Gibson F5 mandolin #71628

Signed by Lloyd Loar December 20, 1922

Repair issues

  • Original neck & fingerboard had been replaced with a neck of non-original specs
    Original neck was in the case with the instrument but in poor structural condition. At some point it had been shaved down and the headstock broken from the neck. It had been re-glued with epoxy and brass plates and steel screws inserted in an attempt to fix it to the neck, unsuccessfully.  The truss rod was broken off at the adjuster nut and the truss rod pocket filled with epoxy.
  • The whole instrument had previously been re-finished several times in the past (blonde pic), and at the time of the restoration had non-original stain & varnish (re-finished with nitrocellulose lacquer/sprayed sunburst)
  • Soundboard, bindings and headstock inlays sanded too thin
  • Scroll crest line of top sanded flat
  • Non-original tailpiece and missing pickguard (gold plated Waverly tuners original to late 20's re-fit)

Repair job

  • Make new neck, including inlays, to original circa 1929 specs (as when owned by Pee Wee Lambert)
  • Make new fingerboard to original 1922 specs
  • Graft entire inside surface of soundboard with red spruce.
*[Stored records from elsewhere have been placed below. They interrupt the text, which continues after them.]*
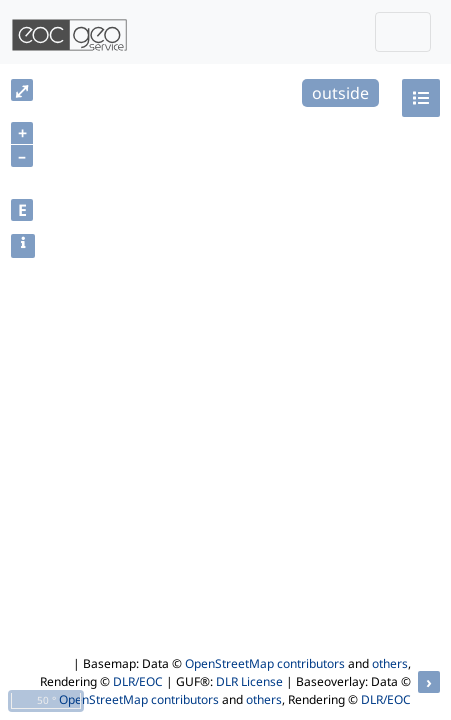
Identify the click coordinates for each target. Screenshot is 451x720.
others (390, 663)
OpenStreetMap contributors (265, 663)
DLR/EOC (138, 681)
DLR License (249, 681)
Graduate with new tonebars
  • Wedge-up top scroll area to re-carve and define scroll crest line
  • New top binding, hand water stain and varnish finish
  • Make new engraved tailpiece cover & pickguard (w/patent stamp)
  • New bridge

Repair completed  May 2007

Notes Affectionately known as "Pee Wee", this mandolin was owned by Darrelll "Pee Wee" Lambert who played mandolin and sang high harmony with the Stanley Brother for about six years in the late 40's-early 50's,  and can be heard on many of their recordings from that period.. eg, Lonesome River and Angel Band. 
At some time in the late 1920s the mandolin must have been sent back to the factory for repair to a damaged neck as it had been reto-fitted with a characteristic late 20s (circa 1928) headstock veneer & inlay (fern with uncommon horizontal "The Gibson").  When I was asked to do the restoration work, it was requested by the owner that the headstock should revert back to the late 20's inlay style as when Pee Wee owned it and not back to the original 1922 inlay pattern of a slanted logo and flowerpot inlay.